JOBS
1: In the forum post, which data members does the customer class declare?
2: Extract the part of the forum post from "I am a beginner" up to and including "and again ...".
3: Do these statements agree with the forum post? Answer yes or no for each, quoting the deciding words. (a) The password member of the customer class is declared as a string. (b) The customers are stored in a vector named cus. (c) The poster says they are a beginner.

DOCUMENT SECTION
* * *
I am a beginner , so i wanted to ask , can we create a class object vector/array , that does not delete it's content when i close the program like , so like I want a customer record , but whenever if we try to restart the program we need to enter the customer details again and again ...
how to prevent that from happening
#include <iostream>
#include <vector>
using namespace std;
class customer{
public:
int balance;
string name;
int password;
};
int main(){
vector <customer> cus;
...
* * *
RAW DATA

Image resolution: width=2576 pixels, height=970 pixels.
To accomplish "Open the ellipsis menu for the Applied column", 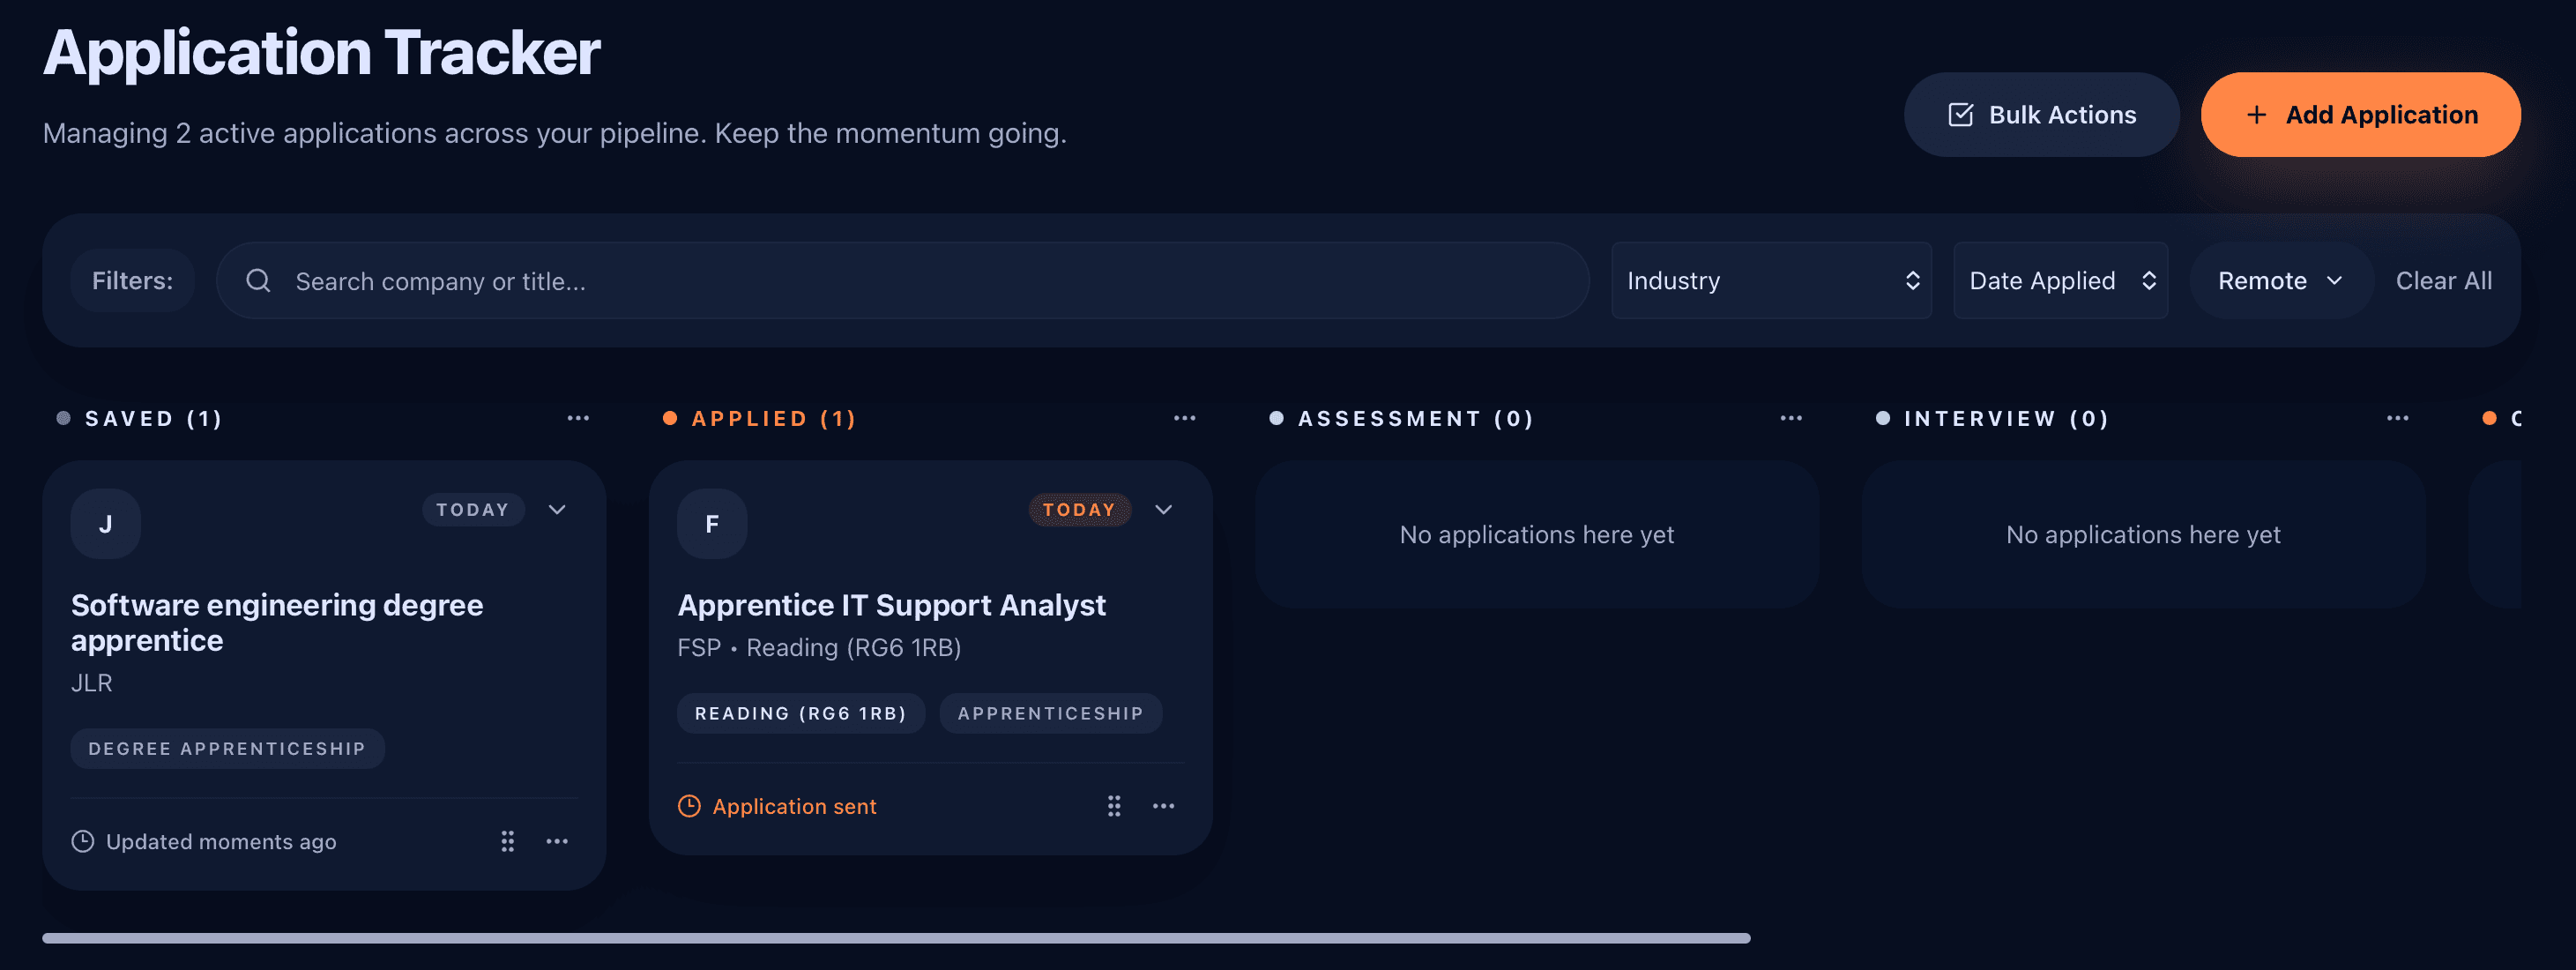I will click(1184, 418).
* * *
EXPECTED ANSWERS
1: balance, name, and password

2:
I am a beginner , so i wanted to ask , can we create a class object vector/array , that does not delete it's content when i close the program like , so like I want a customer record , but whenever if we try to restart the program we need to enter the customer details again and again ...

3:
(a) No: "int password;"
(b) Yes: "vector <customer> cus;"
(c) Yes: "I am a beginner"